What you have to do: The answer must consist of every line in the records that contains the word "click".

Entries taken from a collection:

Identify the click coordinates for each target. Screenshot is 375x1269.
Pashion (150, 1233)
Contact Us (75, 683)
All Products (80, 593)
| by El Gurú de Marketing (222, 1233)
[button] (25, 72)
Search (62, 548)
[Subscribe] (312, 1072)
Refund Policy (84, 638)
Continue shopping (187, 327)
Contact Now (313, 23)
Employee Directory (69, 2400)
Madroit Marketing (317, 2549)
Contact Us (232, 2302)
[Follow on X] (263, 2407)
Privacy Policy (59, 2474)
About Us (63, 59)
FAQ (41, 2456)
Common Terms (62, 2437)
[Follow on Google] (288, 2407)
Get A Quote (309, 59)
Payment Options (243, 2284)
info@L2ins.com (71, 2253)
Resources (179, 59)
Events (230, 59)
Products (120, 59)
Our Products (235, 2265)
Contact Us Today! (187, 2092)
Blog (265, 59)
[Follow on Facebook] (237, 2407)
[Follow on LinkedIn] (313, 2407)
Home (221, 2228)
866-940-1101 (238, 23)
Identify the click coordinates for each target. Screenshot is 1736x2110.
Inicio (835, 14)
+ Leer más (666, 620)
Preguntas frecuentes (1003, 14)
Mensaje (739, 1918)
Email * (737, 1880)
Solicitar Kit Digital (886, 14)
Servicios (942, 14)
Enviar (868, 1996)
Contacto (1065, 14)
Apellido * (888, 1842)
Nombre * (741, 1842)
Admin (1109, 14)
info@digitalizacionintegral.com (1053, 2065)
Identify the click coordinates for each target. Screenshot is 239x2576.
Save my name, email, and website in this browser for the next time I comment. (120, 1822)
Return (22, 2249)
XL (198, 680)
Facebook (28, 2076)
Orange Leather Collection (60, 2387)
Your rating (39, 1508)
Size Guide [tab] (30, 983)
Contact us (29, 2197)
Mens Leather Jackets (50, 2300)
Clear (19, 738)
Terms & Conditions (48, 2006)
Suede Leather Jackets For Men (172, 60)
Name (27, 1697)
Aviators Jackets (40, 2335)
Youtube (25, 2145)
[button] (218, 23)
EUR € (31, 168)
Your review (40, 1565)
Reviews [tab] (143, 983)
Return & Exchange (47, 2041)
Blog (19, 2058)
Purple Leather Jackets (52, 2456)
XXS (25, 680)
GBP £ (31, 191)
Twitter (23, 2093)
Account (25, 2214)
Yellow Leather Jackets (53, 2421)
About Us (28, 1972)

Written response:
Identify the click coordinates for each target. Screenshot is 375x1269.
Identify the click coordinates for each target. Screenshot is 1736x2110.
Identify the click coordinates for each target. Screenshot is 239x2576.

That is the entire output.